DIRECTIONS FOR THIS TASK: Pick up the Festive Kale Salad post after its last line and keep writing it.

This is the genius of Laura Theodore’s recipes: healthy whole food ingredients, minimal oils and sweeteners, ease of preparation, and – – great-tasting food! It’s why I love her cookbooks and her television series, Jazzy Vegetarian, on Create TV.
I’m very pleased to have a 3-DVD set of The Best of Jazzy Vegetarian to give away to one of my readers – signed, no less! The set features nine episodes that showcase Laura’s favorite and most popular recipes. The recipes – 33 in total – run the full gamut from Almond Parmesan to Chilled Avocado Soup, Spaghetti and Wheatballs to Pumpkin Pie with Date-Nut Crust. Plus, you get to enjoy Laura’s bright, warm personality!
The Festive Kale Salad recipe that I’m honored to share below is included in the DVD set. The simple, healthful ingredients for this salad come together to create a dish that is tart, tangy, sweet, and full of flavor. This is a great way to eat kale and Laura’s salad has quickly become a staple in my household.
If you reside in the U.S., enter the giveaway below for a chance to win a signed copy of The Best of Jazzy Vegetarian 3-disc DVD collection!
This slightly sweet and crunchy combination makes a satisfying luncheon salad or festive first course for a holiday meal. The lemon tenderizes the kale, transforming it into a delightful alternative to your everyday green salad. Pair this appealing dish with crusty bread to enhance the delicate flavors. – Laura
- 3 Tbsp. freshly squeezed lemon juice
- 3 Tbsp. maple syrup
- 6–8 cups very thinly sliced, lightly packed curly kale, washed and dried
- 1/2 cup dried cranberries or dried cherries
- 1/3 cup chopped walnuts
- Sea salt, to taste (optional)

Stored data entries
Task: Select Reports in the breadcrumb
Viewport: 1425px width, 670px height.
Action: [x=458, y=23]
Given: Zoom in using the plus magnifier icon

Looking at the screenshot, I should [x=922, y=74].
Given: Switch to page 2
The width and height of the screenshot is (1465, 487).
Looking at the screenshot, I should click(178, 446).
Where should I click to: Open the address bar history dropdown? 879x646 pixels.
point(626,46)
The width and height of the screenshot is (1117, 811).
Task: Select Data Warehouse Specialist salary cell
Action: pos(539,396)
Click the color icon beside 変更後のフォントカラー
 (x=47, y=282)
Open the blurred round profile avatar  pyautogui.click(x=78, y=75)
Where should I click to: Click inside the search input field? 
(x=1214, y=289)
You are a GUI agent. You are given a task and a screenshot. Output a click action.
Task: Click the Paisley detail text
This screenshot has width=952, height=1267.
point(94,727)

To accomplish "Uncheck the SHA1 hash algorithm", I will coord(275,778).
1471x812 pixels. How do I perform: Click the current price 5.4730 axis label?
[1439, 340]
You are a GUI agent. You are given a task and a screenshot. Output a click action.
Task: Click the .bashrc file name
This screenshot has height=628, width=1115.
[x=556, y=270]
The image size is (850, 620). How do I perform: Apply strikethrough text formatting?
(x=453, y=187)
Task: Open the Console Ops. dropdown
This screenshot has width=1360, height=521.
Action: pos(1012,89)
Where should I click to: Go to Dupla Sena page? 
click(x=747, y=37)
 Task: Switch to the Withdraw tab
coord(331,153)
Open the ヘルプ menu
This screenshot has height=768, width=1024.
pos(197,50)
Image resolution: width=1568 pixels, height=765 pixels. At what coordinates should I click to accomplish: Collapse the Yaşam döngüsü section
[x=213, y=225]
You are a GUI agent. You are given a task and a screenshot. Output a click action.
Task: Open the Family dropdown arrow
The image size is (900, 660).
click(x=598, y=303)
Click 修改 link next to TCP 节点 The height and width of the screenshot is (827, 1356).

RESULT OF THE EXERCISE:
- Freshly ground pepper, to taste (optional)
- To make the dressing, put the lemon juice and maple syrup in a small bowl and briskly whisk until smooth.
- Put the kale, cranberries (or cherries), and walnuts in a large bowl. Pour about three-quarters of the dressing over the salad and toss gently until the kale, cranberries (or cherries), and walnuts are evenly coated. Taste and add the remaining dressing, if desired.
- Cover and let stand at room temperature for about 20 minutes before serving. Just before serving, top with a few grinds of sea salt and pepper, if desired.
- Recipe shared with permission from Laura Theodore and Jazzy Vegetarian.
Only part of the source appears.